Honduras : pour faire barrage à la dictature, l’insurrection est légitime

Publié le : , par  Hélène Roux

Juan Orlando Hernandez (JOH), président sortant du Honduras se prépare à devenir le 27 janvier prochain, le chef d’un gouvernement "de facto" imposé, comme lors du coup d’Etat du 28 juin 2009, par la force militaire et en foulant aux pieds les institutions et la Constitution qui interdit expressément la réélection. Plusieurs éléments qui laissaient présager ce glissement vers la consolidation d’un régime autoritaire n’ont pas été pris en compte par les instances internationales pourtant promptes dans d’autres cas à applaudir la destitution de dirigeants accusés d’avoir enfreint la loi (Paraguay, Brésil) ; ou à s’indigner des velléités de se perpétuer au pouvoir des présidents vénézuélien ou bolivien. La question est moins de se prononcer sur le principe que de rappeler qu’au Honduras, la non-réélection vise à empêcher la répétition des épisodes dictatoriaux qui ont entaché l’histoire du pays.
La réélection ; le contrôle des institutions par le pouvoir exécutif ; la militarisation de la société et le soutien des États-Unis sont, selon l’analyste hondurien Joaquín Mejía, les quatre "péchés originels" préexistants que le processus électoral a exacerbés. En effet, c’est avant même sa prise de fonction en janvier 2014, que JOH, alors président du Congrès, fait approuver la création de la Police Militaire de l’ordre public (PMOP) et autres corps d’élites (TIGRES, COBRAS), chevilles ouvrières de la militarisation de la société. C’est également la majorité parlementaire de son parti qui élit les membres du Tribunal Suprême électoral en charge de superviser les élections de 2017. Enfin, ce sont des magistrats de la Cour Suprême de Justice redevables de leur poste à JOH qui ont donné l’aval à la suspension de l’indésirable prohibition de briguer un second mandat.

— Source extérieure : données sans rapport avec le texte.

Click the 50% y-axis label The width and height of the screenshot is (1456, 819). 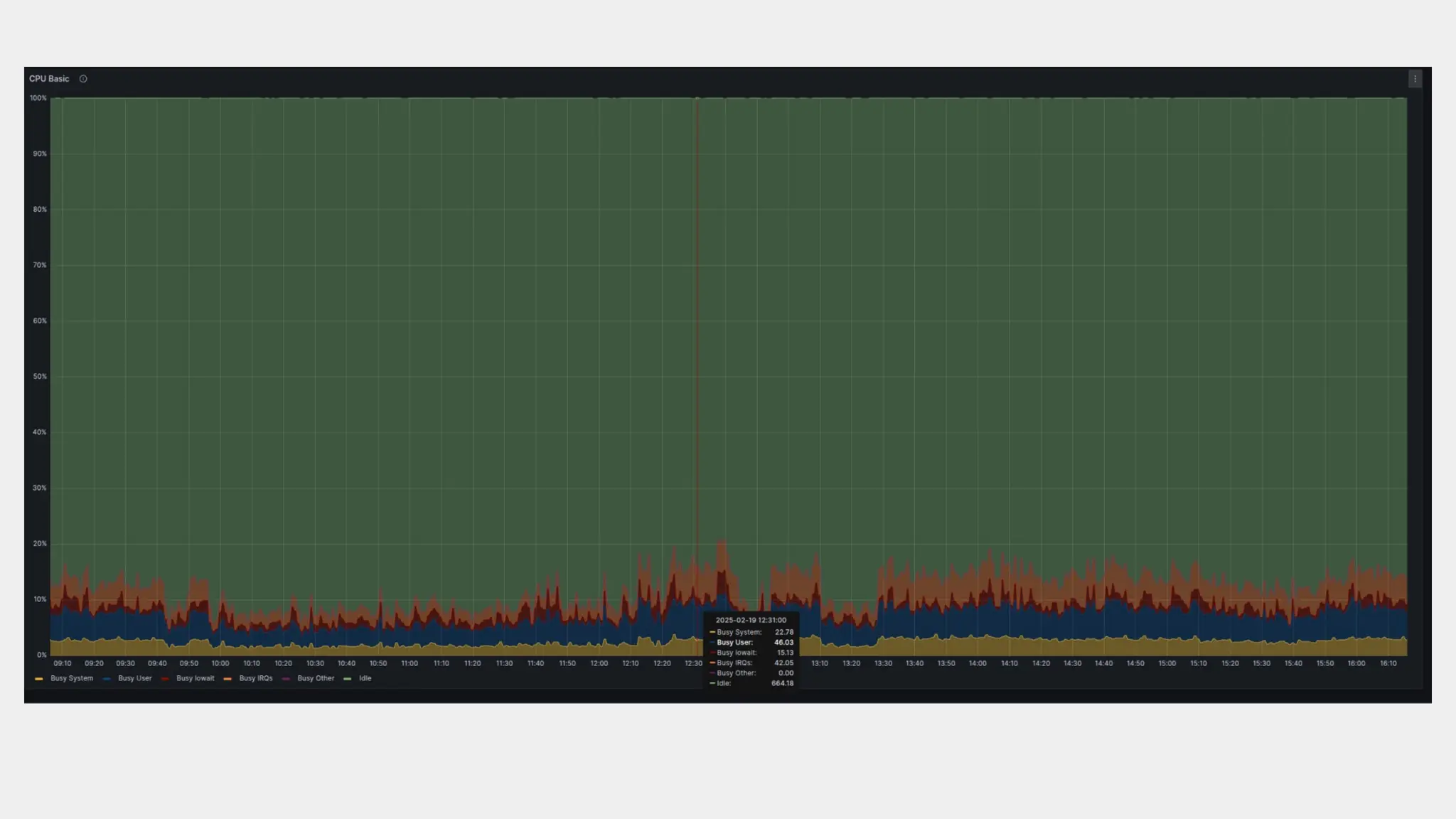pos(40,376)
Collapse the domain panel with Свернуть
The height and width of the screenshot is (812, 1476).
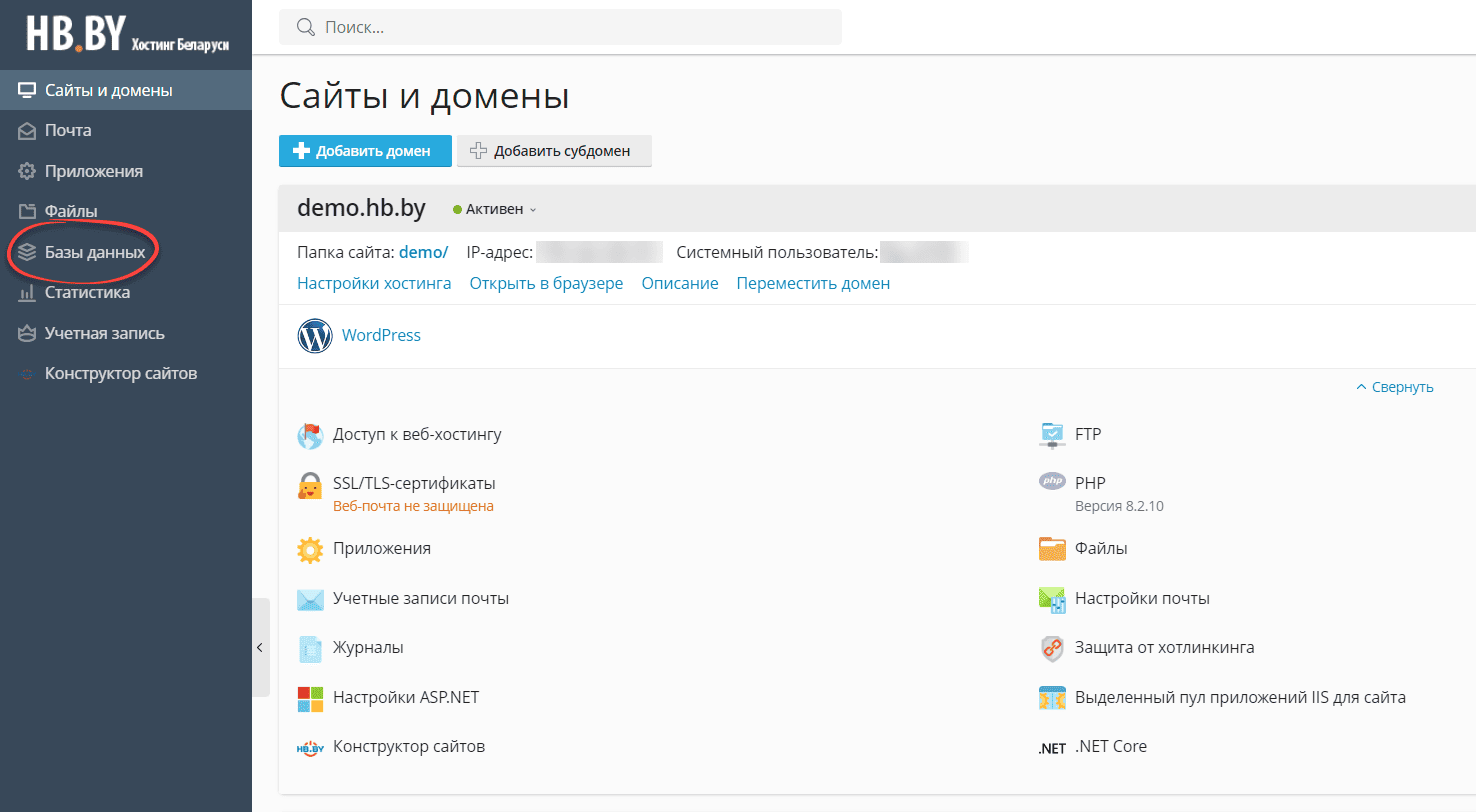[1395, 387]
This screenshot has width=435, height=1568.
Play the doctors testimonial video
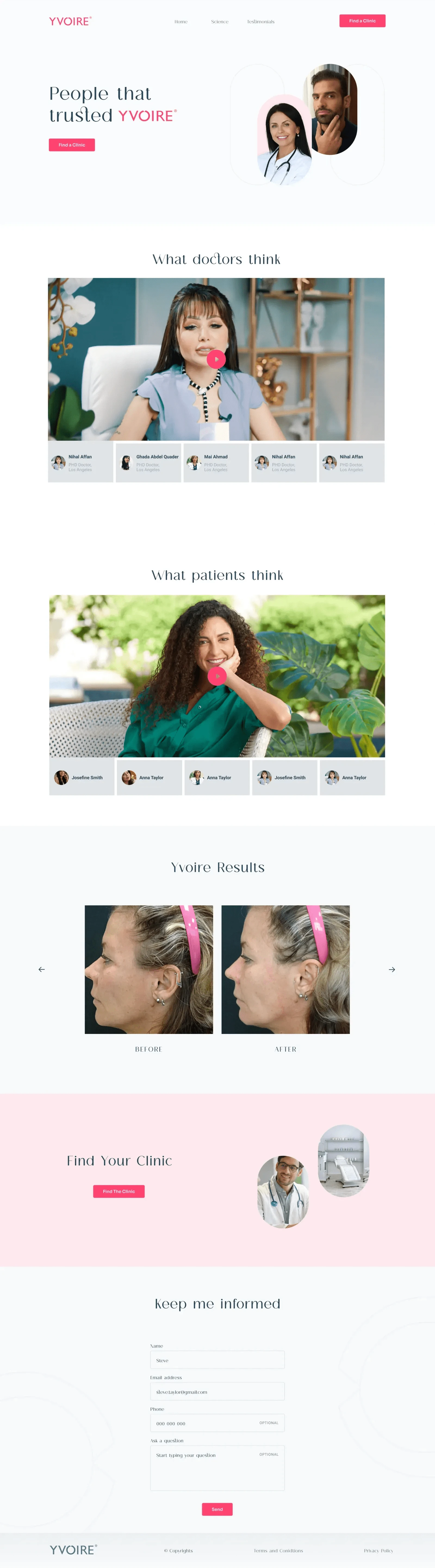click(216, 359)
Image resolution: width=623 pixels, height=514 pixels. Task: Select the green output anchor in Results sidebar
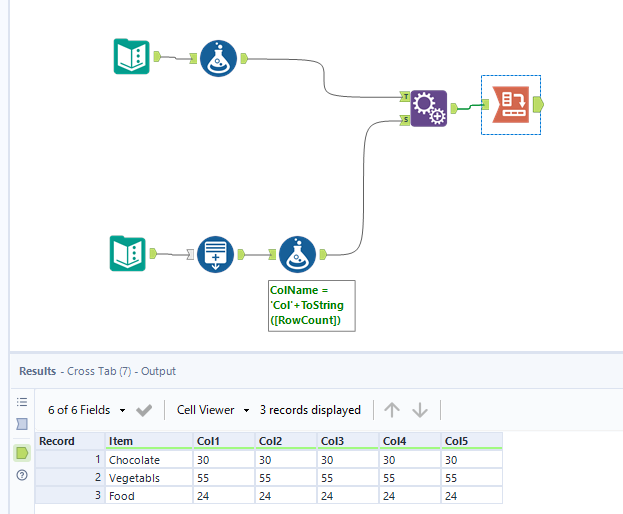(x=22, y=453)
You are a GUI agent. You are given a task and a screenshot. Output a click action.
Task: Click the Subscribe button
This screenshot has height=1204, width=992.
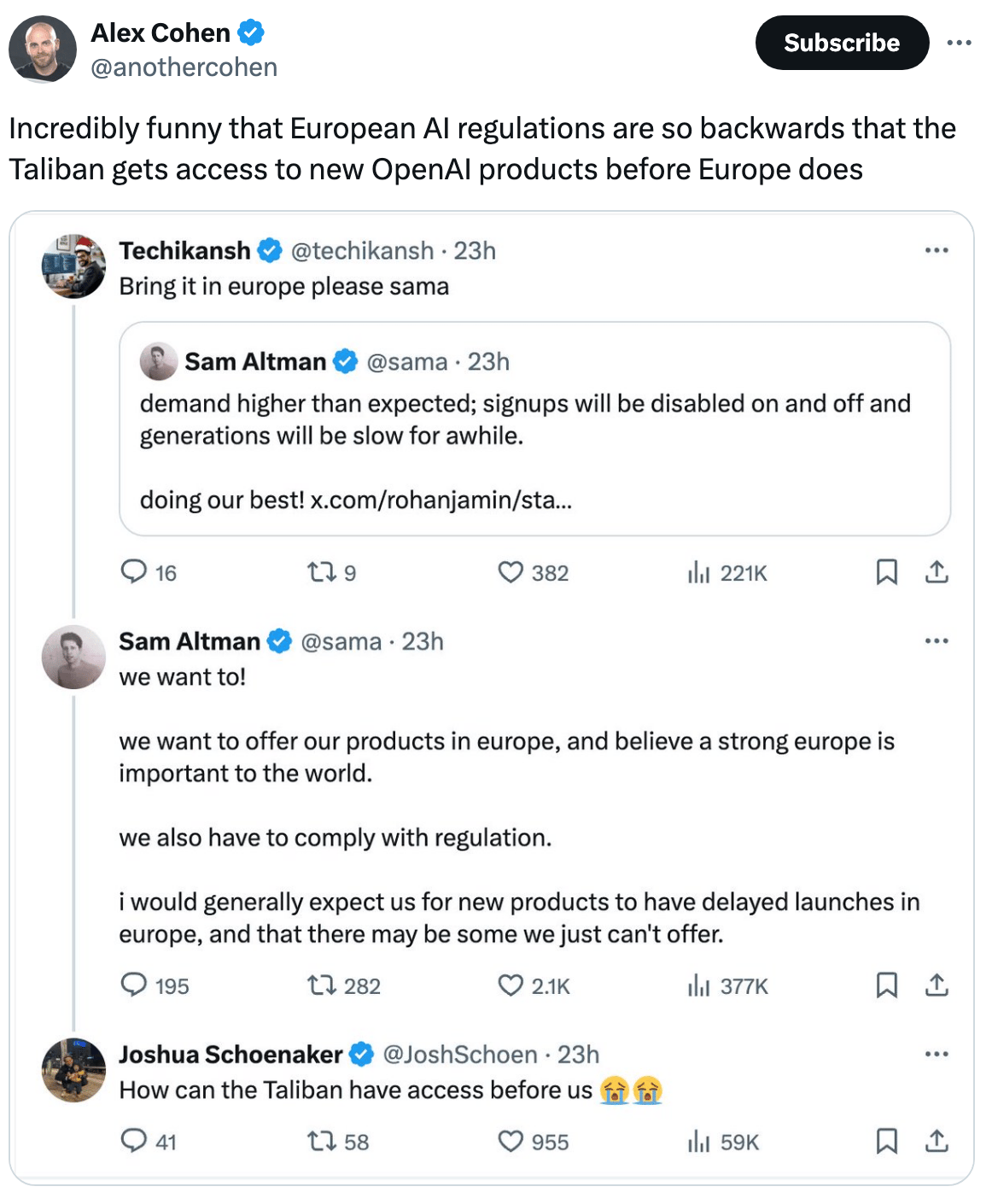pyautogui.click(x=841, y=43)
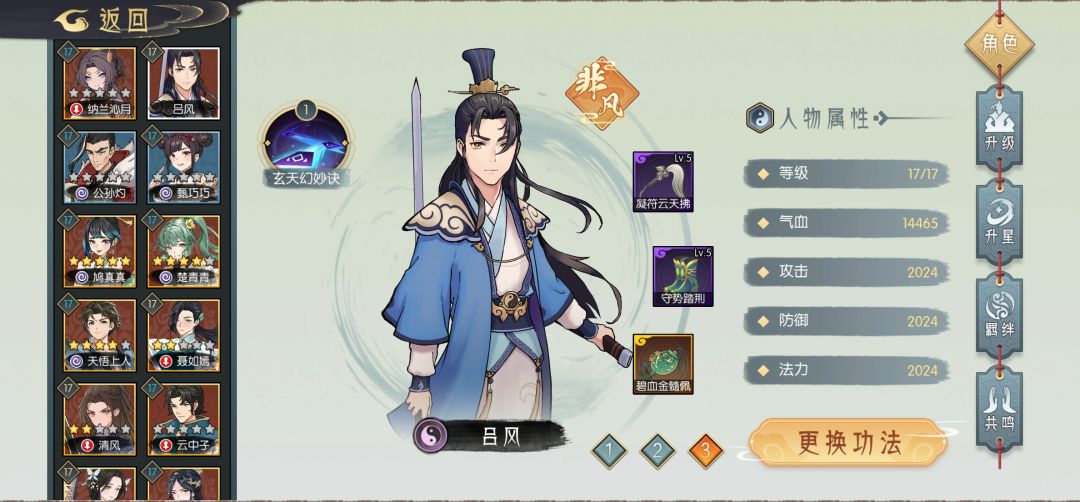Select loadout slot 1
The height and width of the screenshot is (502, 1080).
(x=610, y=452)
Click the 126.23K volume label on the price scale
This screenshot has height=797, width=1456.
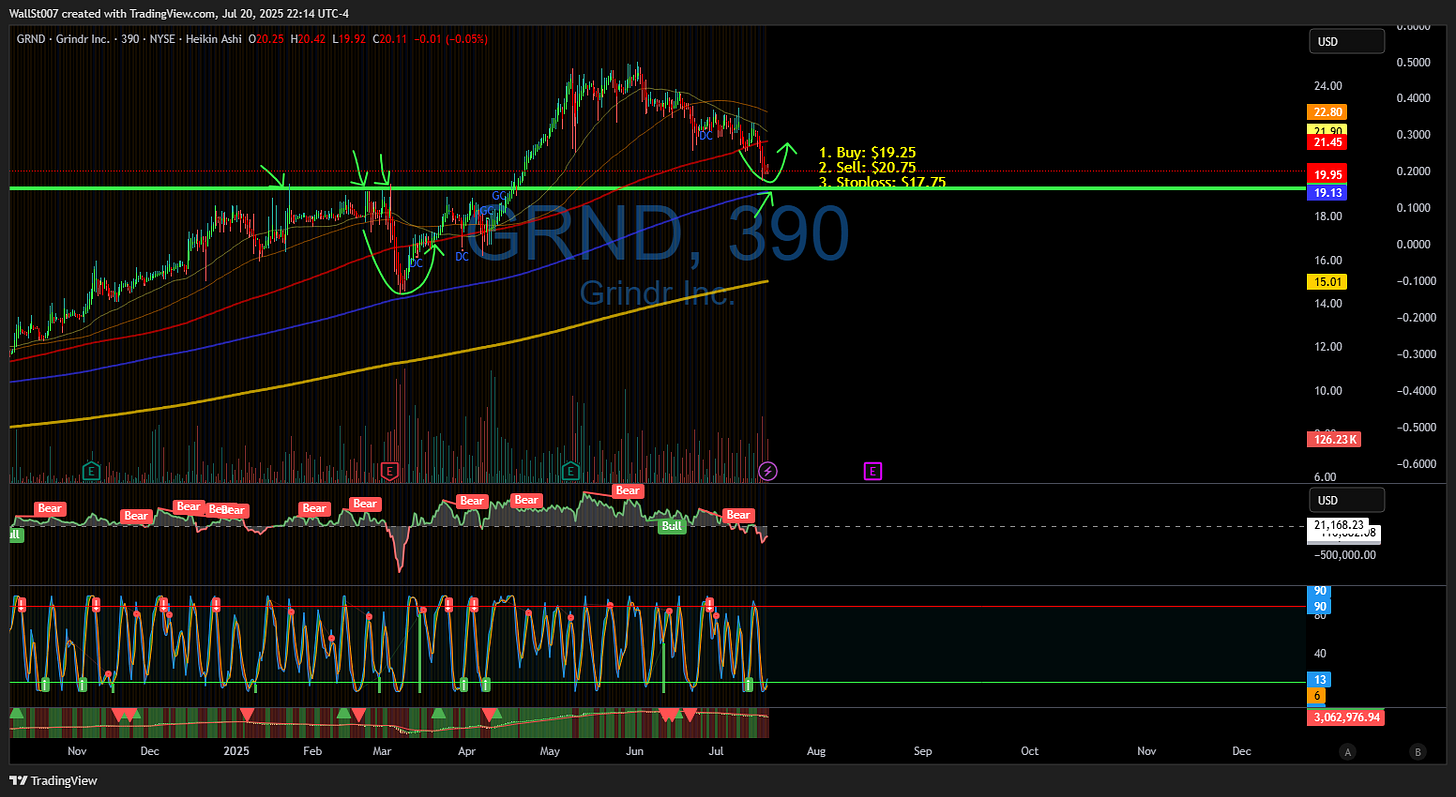(1334, 439)
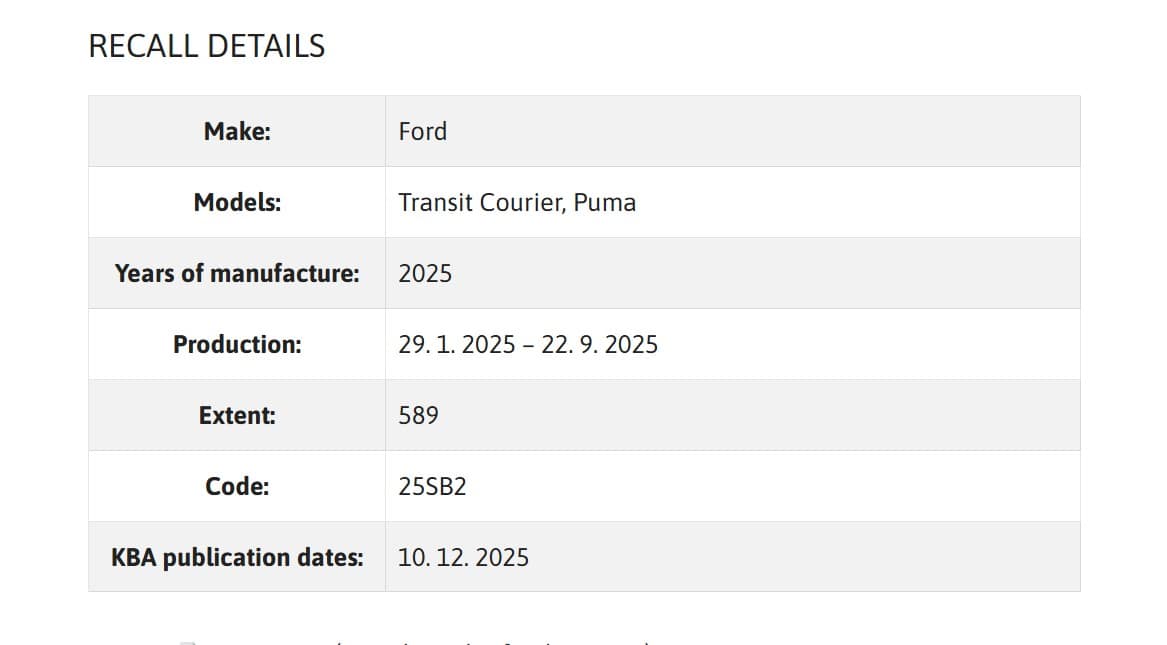
Task: Click the Make: row label
Action: click(x=237, y=131)
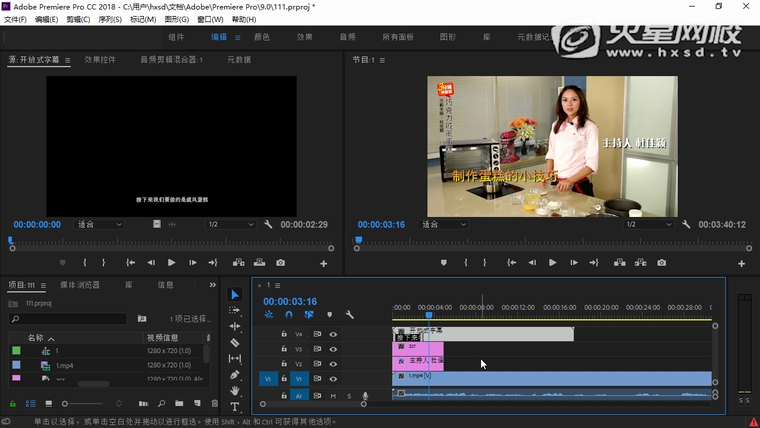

Dans ce contexte, le tour de passe-passe technologique qui a permis de renverser la tendance qui donnait au candidat de l’Alliance d’opposition à la dictature, Salvador Nasralla, une avance – irréversible aux dires des observateurs le soir de l’élection – n’est qu’un épisode de plus du feuilleton sanglant qui se joue au Honduras depuis 8 ans. Les missions internationales d’observation (Union Européenne - UE et Organisation des Etats Américains - OEA), pour lesquelles les élections constituent l’exercice démocratique par excellence, professent une singulière conception des principes de droit en s’accommodant du fait que celles-ci aient culminé par la restriction des garanties constitutionnelles et l’imposition d’un couvre-feu, le 1er décembre. Depuis, 2 comptabilités se déroulent en parallèle : d’un côté les chiffres du scrutin, de l’autre le bilan de la répression : 34 morts (imputés principalement à la PMOP), des centaines de blessés et détenus.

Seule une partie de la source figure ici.